For the last ten years Hunter has been describing the postindustrial landscape as disturbed by the hand of man. The work is distinctive, minimal and powerful, always telling a story. His father was a printer and he was home-schooled by his mother. Both were supportive of his desire to draw at a young age. Today his studio is an old paper mill in Bellows Falls. And he lives in the house that was built by his great-great-great-grandfather. “It’s an original,” Hunter said. “I like living here. Vermont is a place where you can devote yourself to a practice and develop a distinctive vision.”

He also teaches plein air painting in Bellows Falls, Putney, Virginia and Arizona. “I like being in the service of others,” he said. “It helps me to get out of my own head.” Sometimes he teaches a class outdoors during mud season in Vermont, deep in the muck and freezing. “It makes you work hard!” he laughed. With Cobra water-mixable oil paint, Hunter employs a tonalist technique, using the middle values of color that are understated and muted, emphasizing atmosphere and shadow. “My painting is equal amounts removal and adding of paint.” A squeegee is used for straightness of line and he wipes and pulls at the paint with paper towels and Q-tips.

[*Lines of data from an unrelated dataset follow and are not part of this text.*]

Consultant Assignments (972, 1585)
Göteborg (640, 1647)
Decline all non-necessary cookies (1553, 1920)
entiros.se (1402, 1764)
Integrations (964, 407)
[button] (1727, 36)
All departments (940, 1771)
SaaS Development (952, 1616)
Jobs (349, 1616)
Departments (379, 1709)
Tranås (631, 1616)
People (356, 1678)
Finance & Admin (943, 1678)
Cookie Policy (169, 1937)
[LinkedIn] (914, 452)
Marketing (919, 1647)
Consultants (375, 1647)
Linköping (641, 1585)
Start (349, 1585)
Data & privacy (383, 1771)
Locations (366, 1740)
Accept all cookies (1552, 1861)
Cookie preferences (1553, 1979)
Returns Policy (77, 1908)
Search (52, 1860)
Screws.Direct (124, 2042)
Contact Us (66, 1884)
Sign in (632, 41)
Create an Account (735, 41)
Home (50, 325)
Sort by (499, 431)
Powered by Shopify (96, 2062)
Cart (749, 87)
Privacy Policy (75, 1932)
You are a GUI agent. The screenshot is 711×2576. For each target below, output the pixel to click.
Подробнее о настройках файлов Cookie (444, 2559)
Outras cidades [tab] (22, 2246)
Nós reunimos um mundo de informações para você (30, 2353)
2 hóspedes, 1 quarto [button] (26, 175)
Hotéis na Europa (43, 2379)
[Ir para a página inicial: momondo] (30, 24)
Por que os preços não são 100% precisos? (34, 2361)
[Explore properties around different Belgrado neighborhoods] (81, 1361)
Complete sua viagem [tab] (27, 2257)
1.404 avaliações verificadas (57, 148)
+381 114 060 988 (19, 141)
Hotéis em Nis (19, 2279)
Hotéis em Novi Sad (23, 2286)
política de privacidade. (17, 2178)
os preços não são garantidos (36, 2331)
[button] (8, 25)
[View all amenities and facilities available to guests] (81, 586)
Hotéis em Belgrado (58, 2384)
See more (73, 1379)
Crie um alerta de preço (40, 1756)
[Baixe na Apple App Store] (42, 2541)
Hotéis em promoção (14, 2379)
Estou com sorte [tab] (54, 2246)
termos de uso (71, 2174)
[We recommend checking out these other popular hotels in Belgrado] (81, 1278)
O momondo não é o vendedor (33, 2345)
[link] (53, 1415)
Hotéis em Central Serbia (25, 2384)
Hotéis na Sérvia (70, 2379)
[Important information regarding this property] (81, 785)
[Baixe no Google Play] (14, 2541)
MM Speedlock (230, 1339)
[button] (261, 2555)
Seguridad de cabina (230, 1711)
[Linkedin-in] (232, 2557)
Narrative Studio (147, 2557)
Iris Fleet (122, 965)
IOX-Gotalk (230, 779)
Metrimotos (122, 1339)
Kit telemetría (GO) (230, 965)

The Road to Riverview Farm
West Branch Gallery

“My career staggers upward,” Hunter says, but that’s a gross understatement. In the past few years his work has gained widespread recognition. He had a feature story in Plein Air Magazine in 2012, won first place in the Pennsylvania Plein Air Festival in 2013, was mainstage faculty at the Plein Air Convention in Monterey, California in 2014, is one of 13 artists selected for a traveling exhibition in collaboration with Vermont Land Trust titled, Eyes on the Land, and will be featured in Vermont Life Magazine coming out this fall. He is a member of the Putney Painters, an invitational group founded by nationally recognized artists Richard Schmid and Nancy Guzik. Hunter has won many awards and has been exhibiting with West Branch since 2007.

“I’m not interested in hosannas if I’m not deserving. I just want to make excellent work,” he says. “Absolutely everyone has the voice telling you how brilliant you are one minute or what a jerk you are the next. This voice is absolutely not to be trusted.”

Massey Ferguson II
West Branch Gallery

Along with the raw umber, Hunter emphasizes the colors oxide red, deep green, ultramarine blue, titanium buff and raw sienna. “I’m trying to make sense of the industrialization of Northern New England. What happens to a place when its reason for being is gone.” Charlie Hunter aspires to make dynamic marks on a surface. And rightfully succeeds, regardless of those voices in his head.